# TEXT PASSAGE
## Begin

41

Ubuntu Server 10.04.1 x86

I've got a machine with a FCGI HTTP service behind nginx, that serves a lot of small HTTP requests to a lot of different clients. (About 230 requests per second in the peak hours, average response size with headers is 650 bytes, several millions of different clients per day.)

As a result, I have a lot of sockets, hanging in TIME_WAIT (graph is captured with TCP settings below):

TIME_WAIT

I'd like to reduce the number of sockets.

What can I do besides this?

$ cat /proc/sys/net/ipv4/tcp_fin_timeout
1
$ cat /proc/sys/net/ipv4/tcp_tw_recycle
1
$ cat /proc/sys/net/ipv4/tcp_tw_reuse
1

Update: some details on the actual service layout on the machine:

client -----TCP-socket--> nginx (load balancer reverse proxy) 
       -----TCP-socket--> nginx (worker) 
       --domain-socket--> fcgi-software
                          --single-persistent-TCP-socket--> Redis
                          --single-persistent-TCP-socket--> MySQL (other machine)

I probably should switch load-balancer --> worker connection to domain sockets as well, but the issue about TIME_WAIT sockets would remain — I plan to add a second worker on a separate machine soon. Won't be able to use domain sockets in that case.

Alexander Gladysh
  • 2,343
  • 7
  • 30
  • 47

2 Answers2

33

One thing you should do to start is to fix the net.ipv4.tcp_fin_timeout=1. That is way to low, you should probably not take that much lower than 30.

Since this is behind nginx. Does that mean nginx is acting as a reverse proxy? If that is the case then your connections are 2x (one to client, one to your web servers). Do you know which end these sockets belong to?

Update:
fin_timeout is how long they stay in FIN-WAIT-2 (From networking/ip-sysctl.txt in the kernel documentation):

tcp_fin_timeout - INTEGER
        Time to hold socket in state FIN-WAIT-2, if it was closed
        by our side. Peer can be broken and never close its side,
        or even died unexpectedly. Default value is 60sec.

## End

# JOB 1
From the TIME_WAIT sockets thread, retype the passage starting with "tcp_fin_timeout - INTEGER" and going on through "value is 60sec.".
# JOB 2
In the TIME_WAIT sockets thread, what default value does the quoted kernel documentation give for tcp_fin_timeout?
# JOB 3
Carry on the TIME_WAIT sockets thread from its last line.

# DATA SUPPLIED
## Begin

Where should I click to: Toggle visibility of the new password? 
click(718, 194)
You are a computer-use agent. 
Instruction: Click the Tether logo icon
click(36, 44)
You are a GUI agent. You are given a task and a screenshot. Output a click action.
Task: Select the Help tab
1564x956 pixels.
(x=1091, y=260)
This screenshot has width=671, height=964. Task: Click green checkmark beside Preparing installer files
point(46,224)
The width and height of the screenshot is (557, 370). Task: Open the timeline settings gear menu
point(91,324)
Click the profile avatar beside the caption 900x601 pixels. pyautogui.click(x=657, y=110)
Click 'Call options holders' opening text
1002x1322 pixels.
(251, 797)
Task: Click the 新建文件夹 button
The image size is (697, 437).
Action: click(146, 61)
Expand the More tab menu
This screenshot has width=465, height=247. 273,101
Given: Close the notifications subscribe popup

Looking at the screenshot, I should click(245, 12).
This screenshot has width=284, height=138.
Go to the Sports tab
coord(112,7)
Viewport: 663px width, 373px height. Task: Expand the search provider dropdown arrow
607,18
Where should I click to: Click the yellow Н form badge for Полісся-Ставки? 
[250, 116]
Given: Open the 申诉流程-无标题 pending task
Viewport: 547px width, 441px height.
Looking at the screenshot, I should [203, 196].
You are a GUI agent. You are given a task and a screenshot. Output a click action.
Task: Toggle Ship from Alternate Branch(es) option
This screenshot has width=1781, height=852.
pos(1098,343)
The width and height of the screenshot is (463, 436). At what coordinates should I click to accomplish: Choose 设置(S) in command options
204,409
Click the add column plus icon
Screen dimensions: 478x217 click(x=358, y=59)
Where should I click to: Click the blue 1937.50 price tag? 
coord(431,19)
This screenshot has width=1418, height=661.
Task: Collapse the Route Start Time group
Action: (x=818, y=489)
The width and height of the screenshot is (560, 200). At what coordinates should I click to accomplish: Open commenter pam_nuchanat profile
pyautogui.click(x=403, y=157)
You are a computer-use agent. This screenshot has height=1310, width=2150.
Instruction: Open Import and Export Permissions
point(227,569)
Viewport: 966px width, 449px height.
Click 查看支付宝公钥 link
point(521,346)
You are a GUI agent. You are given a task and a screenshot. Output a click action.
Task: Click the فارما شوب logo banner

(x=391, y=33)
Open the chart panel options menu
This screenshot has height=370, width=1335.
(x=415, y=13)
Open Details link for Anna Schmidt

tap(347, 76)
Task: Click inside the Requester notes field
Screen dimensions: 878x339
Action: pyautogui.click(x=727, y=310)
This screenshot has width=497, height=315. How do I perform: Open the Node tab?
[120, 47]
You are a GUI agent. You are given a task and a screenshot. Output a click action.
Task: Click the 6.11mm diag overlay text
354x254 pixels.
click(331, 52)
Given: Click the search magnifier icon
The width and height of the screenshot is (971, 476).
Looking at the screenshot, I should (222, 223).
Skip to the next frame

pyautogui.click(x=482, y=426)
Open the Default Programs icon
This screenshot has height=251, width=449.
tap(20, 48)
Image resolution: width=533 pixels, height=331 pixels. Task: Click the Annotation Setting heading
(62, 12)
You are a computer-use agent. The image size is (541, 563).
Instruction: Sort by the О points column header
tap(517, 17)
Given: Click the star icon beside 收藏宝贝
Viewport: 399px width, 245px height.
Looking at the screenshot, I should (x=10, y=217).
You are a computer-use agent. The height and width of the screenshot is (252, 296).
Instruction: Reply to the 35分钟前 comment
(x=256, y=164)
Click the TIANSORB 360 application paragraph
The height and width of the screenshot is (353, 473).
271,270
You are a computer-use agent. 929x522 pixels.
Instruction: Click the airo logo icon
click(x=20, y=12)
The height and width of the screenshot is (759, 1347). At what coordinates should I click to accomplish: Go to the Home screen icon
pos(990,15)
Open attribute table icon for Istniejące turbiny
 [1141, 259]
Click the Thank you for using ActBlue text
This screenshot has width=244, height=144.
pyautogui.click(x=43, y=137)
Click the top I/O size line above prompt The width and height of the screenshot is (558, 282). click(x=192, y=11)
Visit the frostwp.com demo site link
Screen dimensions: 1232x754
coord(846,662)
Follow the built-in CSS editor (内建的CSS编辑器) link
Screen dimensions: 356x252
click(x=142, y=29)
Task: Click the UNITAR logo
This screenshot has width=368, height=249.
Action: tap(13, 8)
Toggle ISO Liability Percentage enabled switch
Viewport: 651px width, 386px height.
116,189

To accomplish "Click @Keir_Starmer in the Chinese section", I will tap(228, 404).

## End

# REPLY 1
tcp_fin_timeout - INTEGER
        Time to hold socket in state FIN-WAIT-2, if it was closed
        by our side. Peer can be broken and never close its side,
        or even died unexpectedly. Default value is 60sec.

# REPLY 2
60 seconds.

# REPLY 3
        Usual value used in 2.2 was 180 seconds, you may restore
        it, but remember that if your machine is even underloaded WEB server,
        you risk to overflow memory with kilotons of dead sockets,
        FIN-WAIT-2 sockets are less dangerous than FIN-WAIT-1,
        because they eat maximum 1.5K of memory, but they tend
        to live longer. Cf. tcp_max_orphans.

I think you maybe just have to let Linux keep the TIME_WAIT socket number up against what looks like maybe 32k cap on them and this is where Linux recycles them. This 32k is alluded to in this link:

Also, I find the /proc/sys/net/ipv4/tcp_max_tw_buckets confusing. Although the default is set at 180000, I see a TCP disruption when I have 32K TIME_WAIT sockets on my system, regardless of the max tw buckets.

This link also suggests that the TIME_WAIT state is 60 seconds and can not be tuned via proc.

Random fun fact:
You can see the timers on the timewait with netstat for each socket with netstat -on | grep TIME_WAIT | less

Reuse Vs Recycle:
These are kind of interesting, it reads like reuse enable the reuse of time_Wait sockets, and recycle puts it into TURBO mode:

tcp_tw_recycle - BOOLEAN
        Enable fast recycling TIME-WAIT sockets. Default value is 0.
        It should not be changed without advice/request of technical
        experts.

tcp_tw_reuse - BOOLEAN
        Allow to reuse TIME-WAIT sockets for new connections when it is
        safe from protocol viewpoint. Default value is 0.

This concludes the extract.